Jan 13, 2019

Today's Traitorousness

Overheard on the intertoobz:

It's like Beelzebub ate Stalin and Hitler and George Wallace; drank a coupla gallons of orange food coloring, then took a giant shit, and boom - Donald Trump.

Not unrelated, Aaron Blake, WaPo:

The theory that President Trump is or has been a Russian asset is a popular one among his detractors. But for the first time, we’re learning that it’s something the FBI suspected strongly enough to dig into.

The Washington Post has confirmed that the FBI launched a counterintelligence inquiry into whether Trump was working for Russia shortly after Trump fired FBI Director James B. Comey in May 2017. The news was first reported by the New York Times.

Practically speaking, this may not mean a whole lot. Special counsel Robert S. Mueller III was appointed mere days later, meaning any evidence the FBI collected was likely limited. It was Mueller’s decision to continue the line of inquiry, and we don’t know whether he has. But practical concerns aside, it’s a shocking story: The nation’s leading law enforcement agency was looking into whether a sitting U.S. president was working for a hostile foreign nation. The decision was something the FBI reportedly struggled with for months, and it still has its detractors.


But what might have led to such an extraordinary step by the FBI? And what’s the state of the evidence?

Comey’s firing was obviously the tipping point. Investigators reportedly shed their previous reservations about the inquiry after Trump’s televised admission to NBC News’s Lester Holt that the Russia investigation was on his mind when he did it. Another red flag was Trump’s attempts to include a reference to the Russia investigation in Deputy Attorney General Rod J. Rosenstein’s letter justifying the firing.


We already know that these few days contained a central event in Mueller’s investigation into whether Trump obstructed justice, but the idea that it also warranted a counterintelligence inquiry is notable. It’s one thing to deliberately hamper the investigation; it’s another to suspect Trump might have done so on behalf of Russia. Were this to ever lead to any concrete conclusions, that Holt interview will apparently have been an extraordinary misstep by Trump, who has often seemed to blurt out unhelpful statements about his true motivations.

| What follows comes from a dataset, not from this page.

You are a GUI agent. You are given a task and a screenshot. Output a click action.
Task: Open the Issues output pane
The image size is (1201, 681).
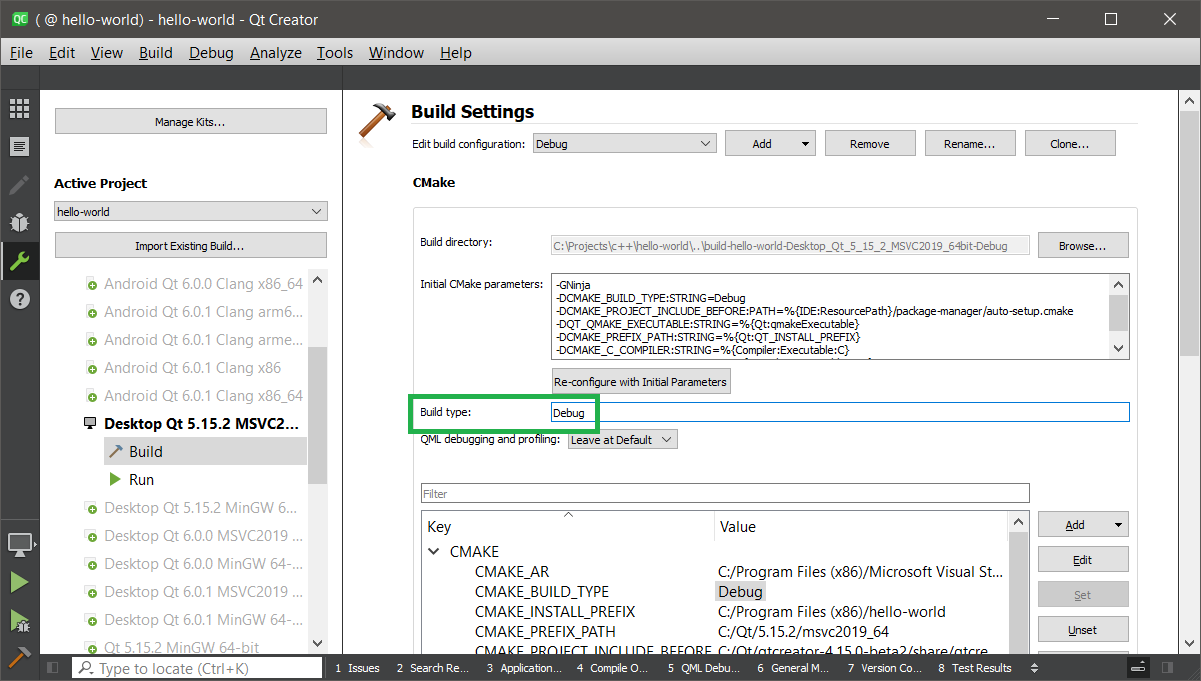357,668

I need to push back on that last point - the one about the "extraordinary misstep". It's not a misstep when it's intended - when it's part of the plan to do all this shit more or less out in the open. I think they do that because we're more likely to think they wouldn't do it out in the open if it's not OK.

Our conditioning is that the bad guys do their bad things under cover - that they wouldn't do those bad things in full view if those bad things were really bad.

If they just keep at it, and keep doing things little-by-little, then little-by-little, they can do whatever they want, and because we've never really objected all that much, we have everything we need to resolve our cognitive dissonance. We shrug it off - accepting their rationalizations as our own.